Una bomba nuclear de 50.000 kilotones: la de Hiroshima era de 15

La prueba nuclear, denominada RDS-220, se llevó a cabo en la isla Yuzhny, en el archipiélago de Nueva Zembla, en el Océano Ártico, el 30 de octubre de 1961. Aunque inicialmente fue apodado “Iván”, el artefacto pasaría a conocerse mundialmente como “Bomba Tsar” (Bomba Zar). Era una bomba de hidrógeno que tenía una potencia de 50 megatones, es decir, 50.000 kilotones, una potencia bestial equivalente a 50 millones de toneladas de TNT (para que nos hagamos una idea, la bomba de Hiroshima tenía 15 kilotones y la de Nagasaki 20; hasta la fecha, la bomba más potente fabricada por EEUU, la B-41, era de 25 megatones).

Una réplica de la enorme carcasa de la Bomba Zar en un museo en Rusia (Foto: Reddit).

La bomba Tsar tenía un peso de 26,5 toneladas. Su carcasa medía 8 metros de largo y estaba preparada para albergar un dispositivo de 100 megatones o más. Hizo falta crear una versión especial del bombardero Tupolev Tu-95 “Bear” (un modelo que todavía sigue en servicio) para poder lanzarla. El avión fue pintado con el clásico esquema blanco reflectante de los bombarderos nucleares para limitar los efectos de la explosión. Algunas fuentes afirman que la tripulación del bombardero apenas tenía un 50% de posibilidades de sobrevivir a la prueba. En el momento de la detonación, el avión estaba a 45 kilómetros de distancia de la bomba (se ha calculado que la explosión pudo haber causado quemaduras de tercer grado a cualquier persona que estuviera a 100 kilómetros del punto de la detonación).

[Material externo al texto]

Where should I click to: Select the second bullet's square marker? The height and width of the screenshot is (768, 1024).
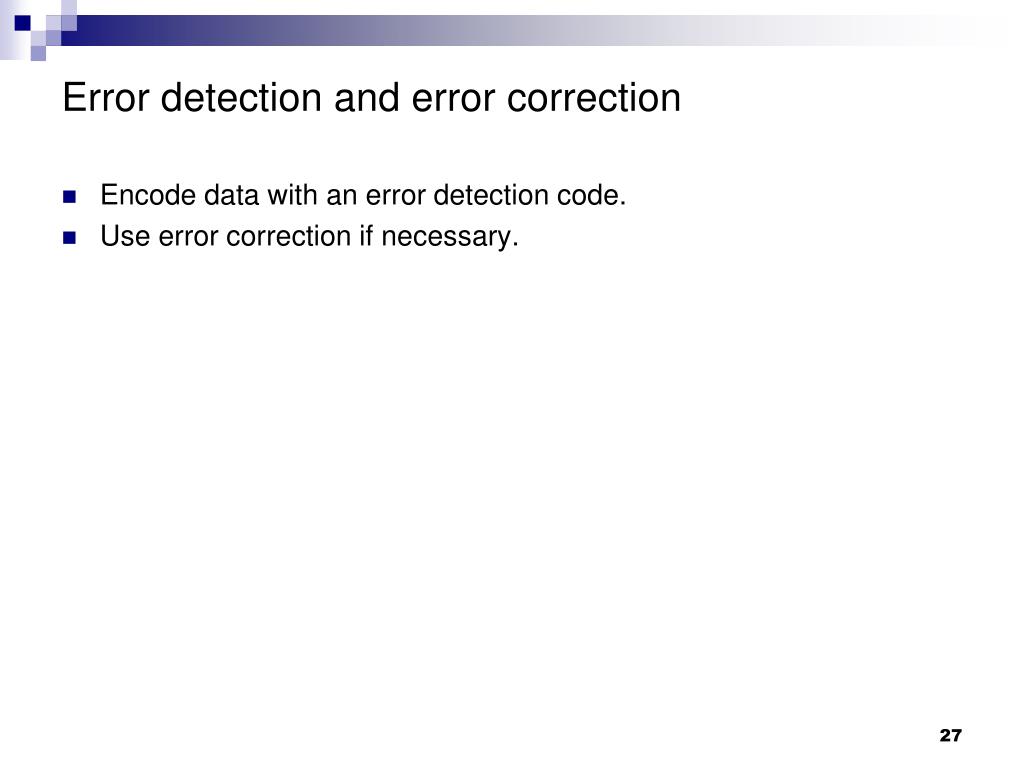[69, 238]
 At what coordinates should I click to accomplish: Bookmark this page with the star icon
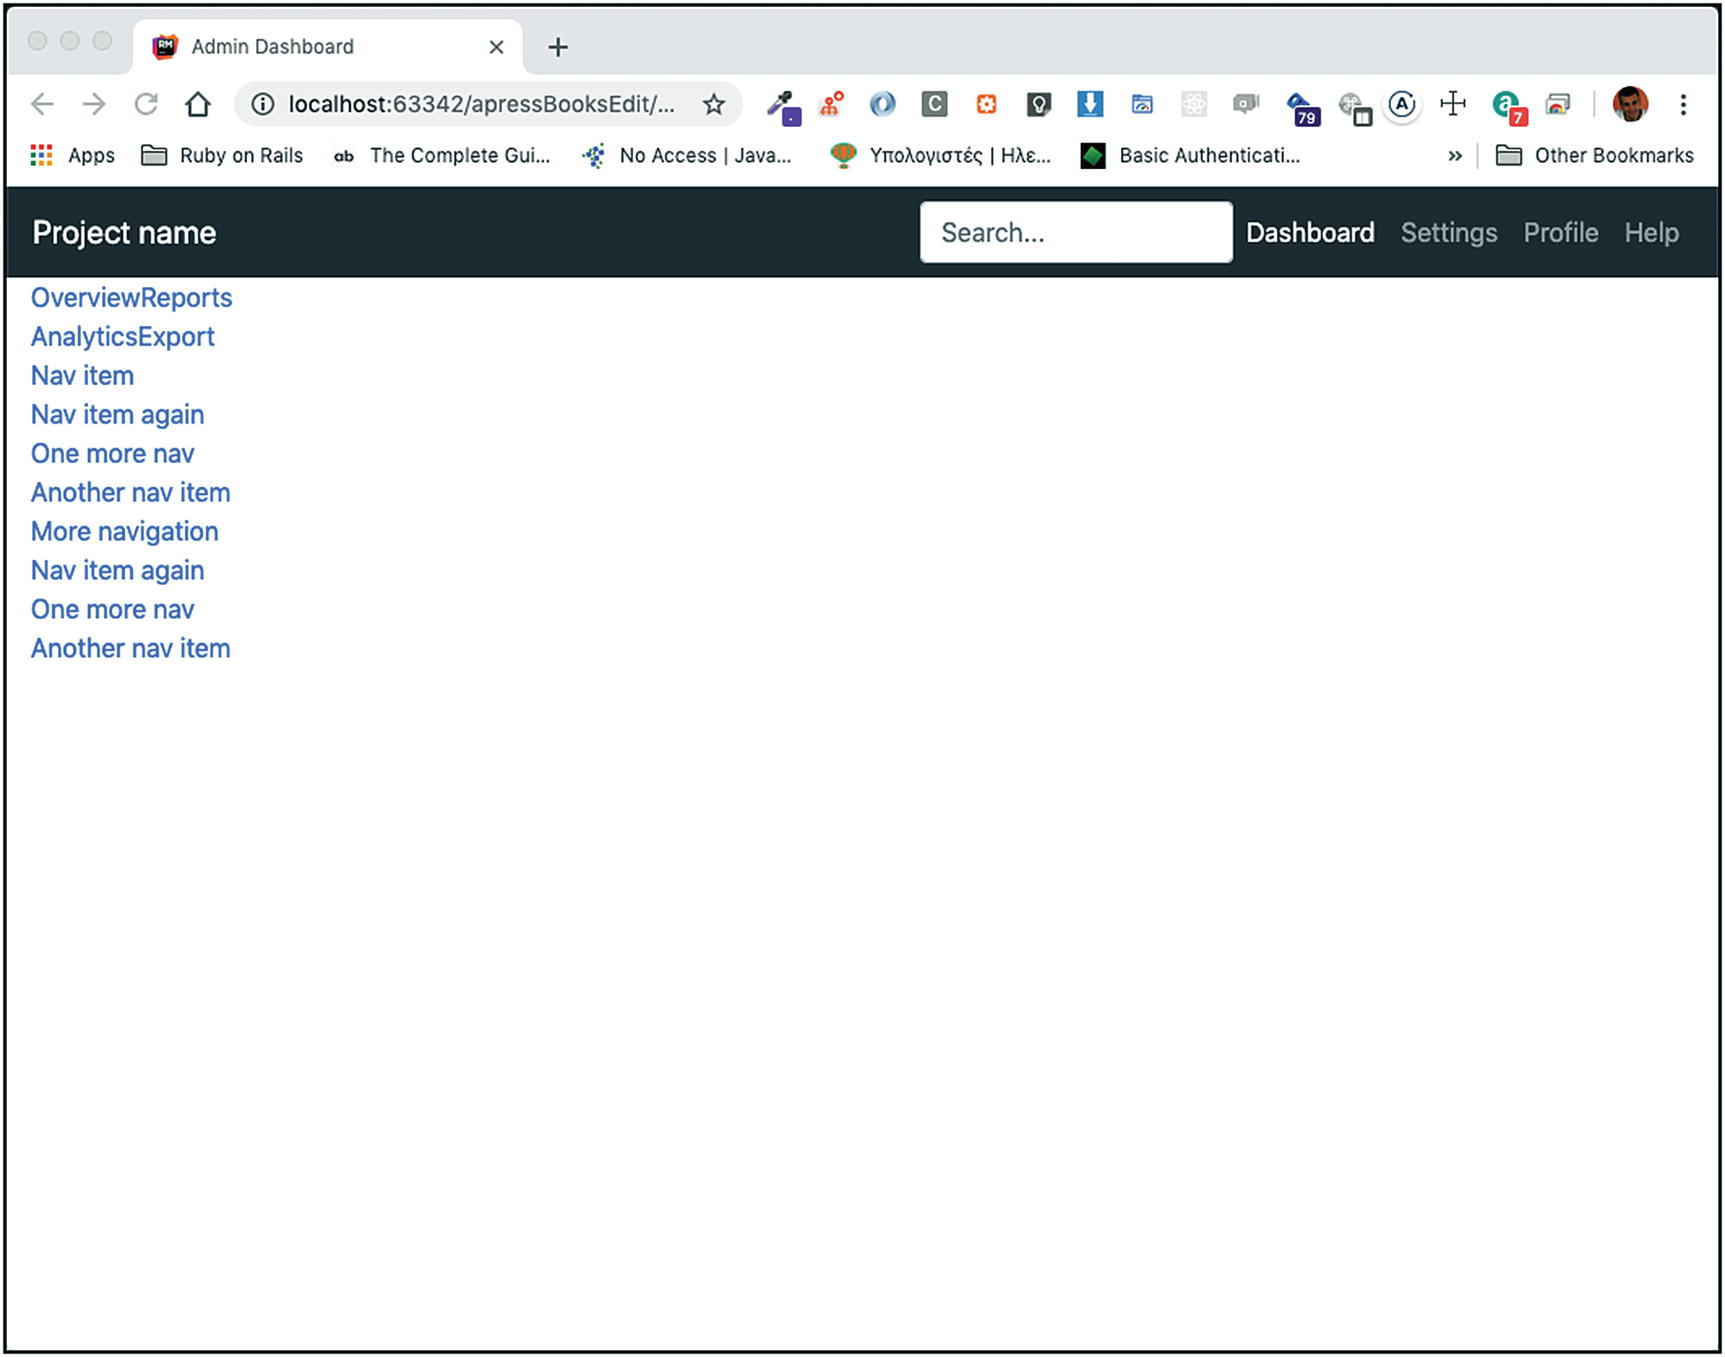[x=713, y=104]
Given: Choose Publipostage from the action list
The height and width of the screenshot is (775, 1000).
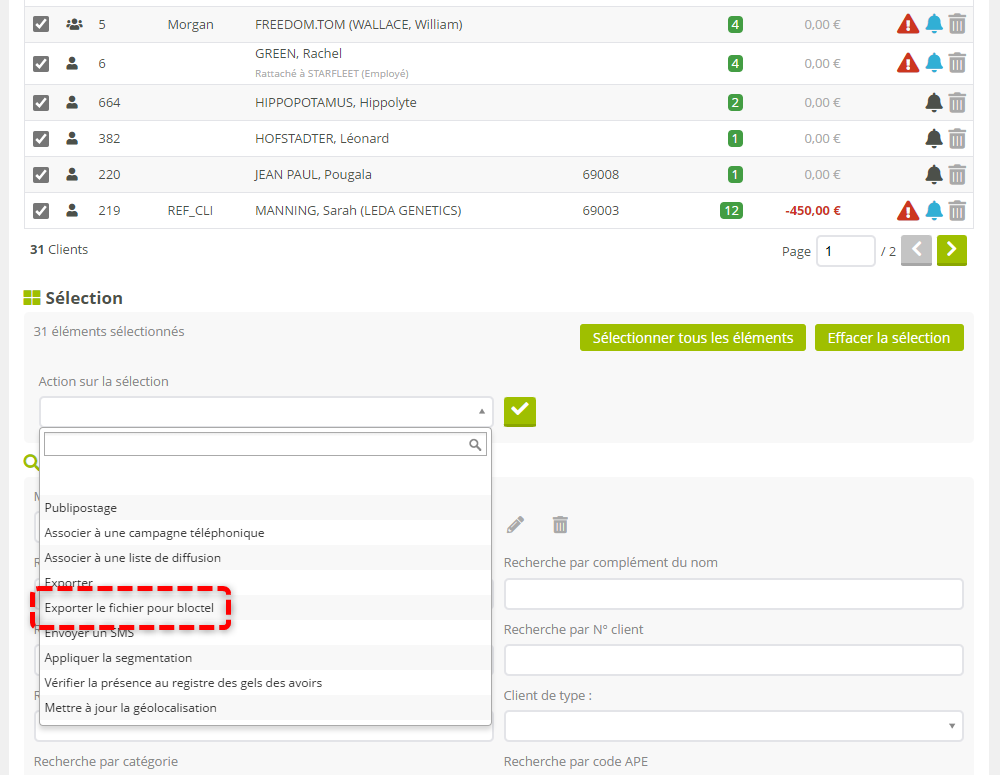Looking at the screenshot, I should click(x=81, y=508).
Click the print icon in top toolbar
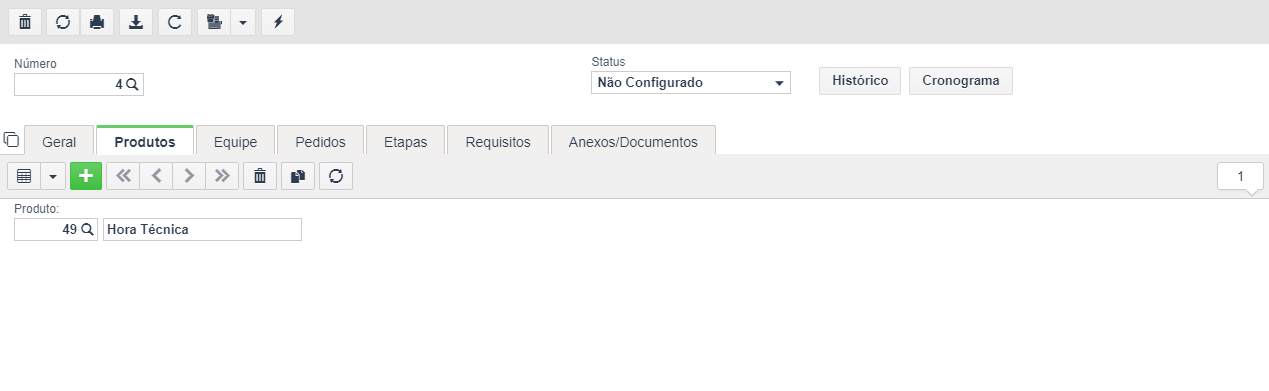 click(x=97, y=22)
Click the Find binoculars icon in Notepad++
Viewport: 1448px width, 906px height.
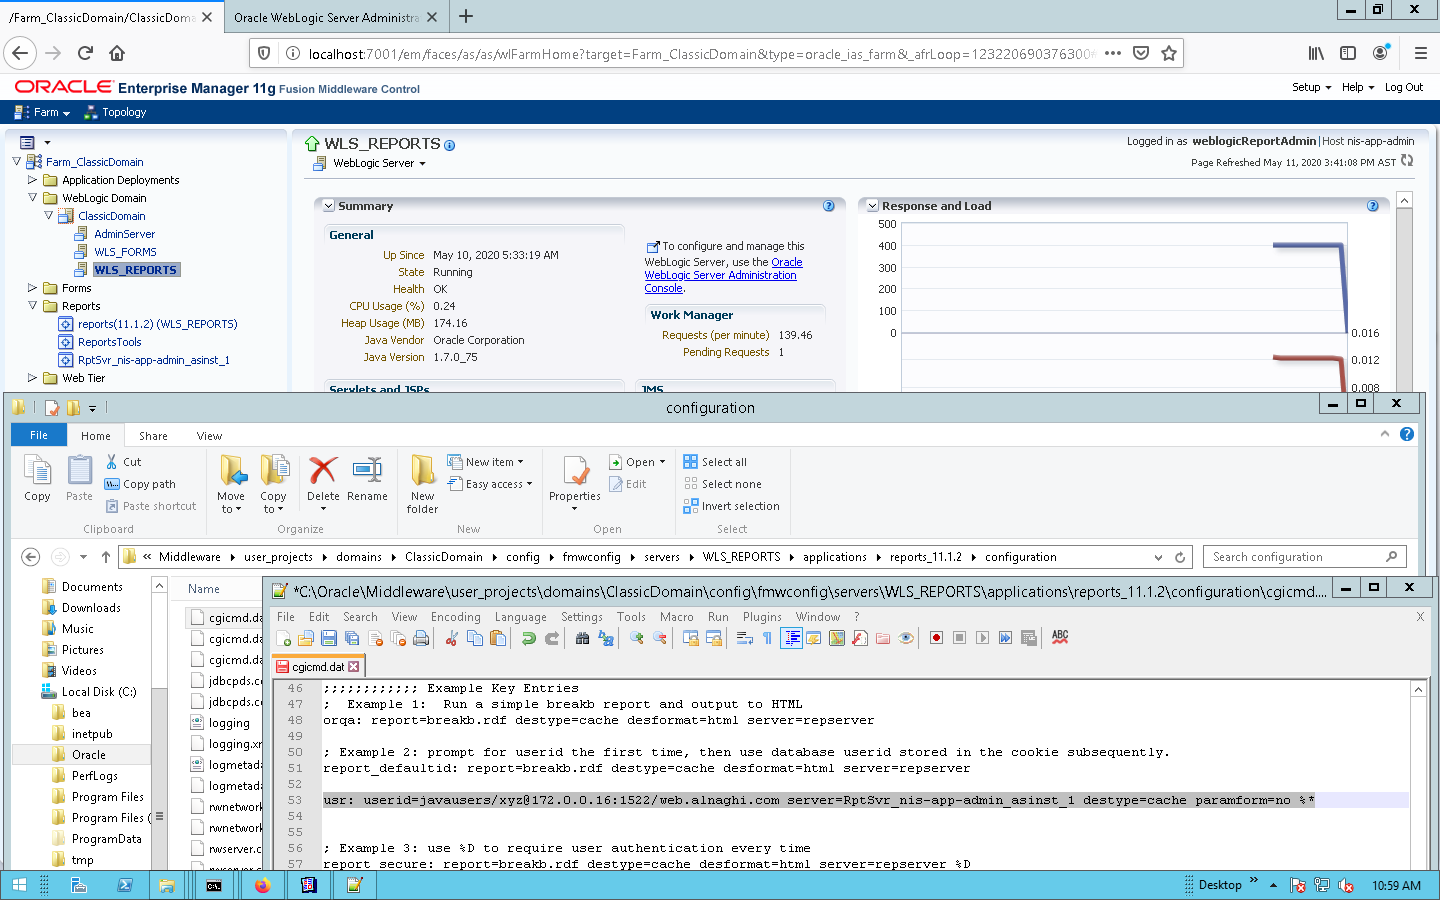point(582,638)
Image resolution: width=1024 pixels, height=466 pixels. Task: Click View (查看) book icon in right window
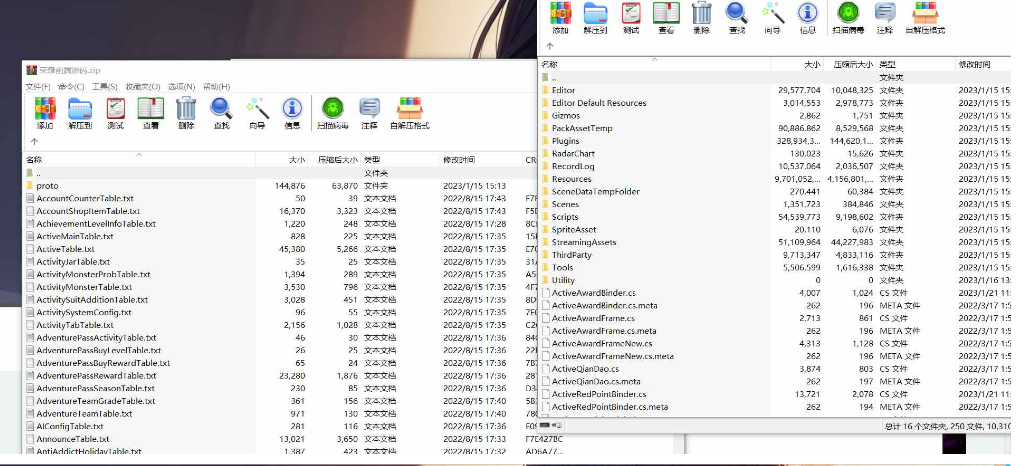[x=666, y=16]
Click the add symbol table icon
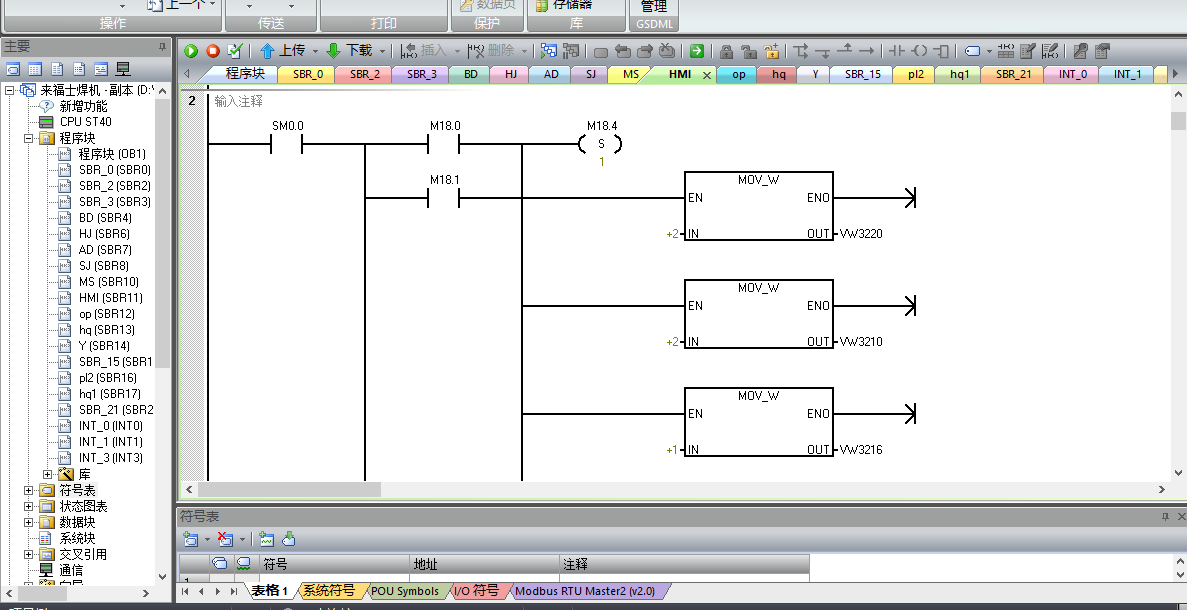 (x=191, y=539)
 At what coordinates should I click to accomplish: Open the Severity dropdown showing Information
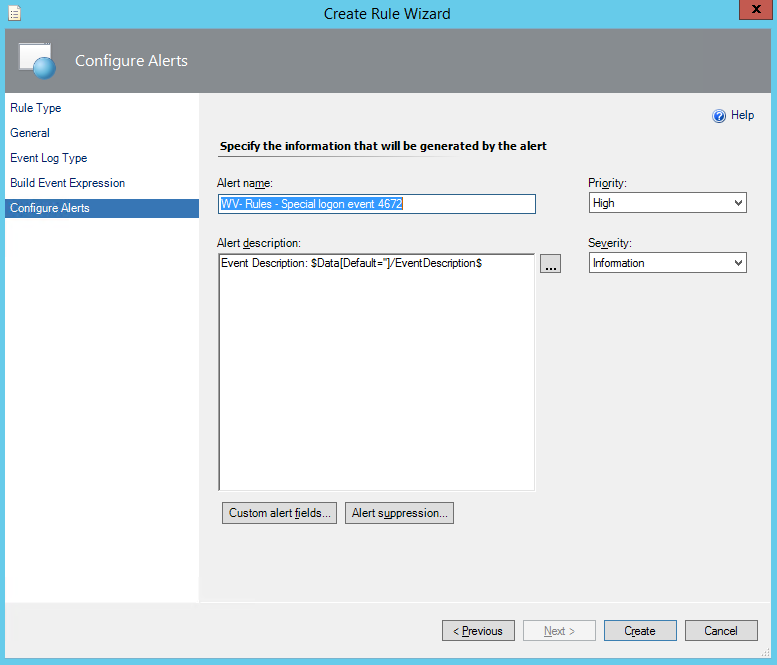click(667, 263)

El momento del lanzamiento de la Bomba Zar desde un bombardero Tupolev Tu-95V especialmente adaptado para esta misión. El avión llevaba una pintura blanca reflectante para reducir los efectos de la explosión.

La luz de la explosión pudo verse en un radio de 1.000 kilómetros

La bomba fue lanzada a una altura de 10.500 metros. Iba equipada con un paracaídas para retardar la detonación y permitir al avión escapar del radio de acción de la explosión. Estalló a 4.000 metros de altura. La explosión fue descomunal: el hongo atómico alcanzó una altura de 64 kilómetros (el monte Everest, el más alto de la Tierra, tiene una altura de 8,8), con un diámetro de 90 kilómetros, y su luz pudo observarse a más de 1.000 kilómetros. La onda expansiva fue tan brutal que rompió cristales en Noruega y Finlandia, a más de 9.000 kilómetros de distancia.

Comparativa de la magnitud de las explosiones de Hiroshima y Nagasaki (a la izquierda, en pequeño), el monte Everest, el hongo atómico de la bomba “Castle Bravo” (la mayor prueba nuclear hecha por EEUU, de 15 megatones) y la Bomba Zar, de 50 megatones (Fuente: World War Wings).

Rusia publica un vídeo de la prueba clasificado como «alto secreto»

El 20 de agosto de 2020, la Corporación Estatal de Energía Atómica Rosatom, la empresa estatal rusa que se encarga del armamento nuclear, publicó en su canal de Youtube una película soviética desclasificada que se inicia con un gran título que dice “совершенно секретно” (alto secreto). La película, en tono propagandístico, dura 29:33 minutos y muestra imágenes de la prueba, para celebrar el 75º aniversario de la industria nuclear de Rusia. Una curiosa forma de celebrarlo… La explosión se puede ver en el minuto 22:35: se observa la bomba cayendo en su paracaídas, suena una breve cuenta atrás y llega la detonación. No hay palabras para describirla…

Al final de esa película aparecen más imágenes de la explosión grabada desde los bombarderos Tu-95 (en la prueba participaron dos: uno para lanzar la bomba, y otro como avión de mando). Sleuth Media ha publicado una versión del vídeo subtitulada en varios idiomas, entre ellos el español:

Un arma muy poderosa pero ineficaz y contraproducente

La RDS-220 tiene el récord de ser la mayor explosión provocada por el ser humano. Eso sí, la Bomba Zar resultó ser ineficaz y contraproducente como arma. La necesidad de utilizar un bombardero especialmente adaptado, el enorme peligro para la tripulación del avión y el riesgo de provocar una lluvia radiactiva que afectaría a los países del Pacto de Varsovia -la alianza militar controlada por la Unión Soviética- hizo que se descartase su uso. Además, los misiles balísticos intercontinentales (ICBM) y los lanzados desde submarinos (SLBM) demostraron ser más eficaces que los bombarderos, al poder llevar varias cabezas nucleares con objetivos múltiples a mayores distancias y en menos tiempo, con una mucho menor posibilidad de ser derribados.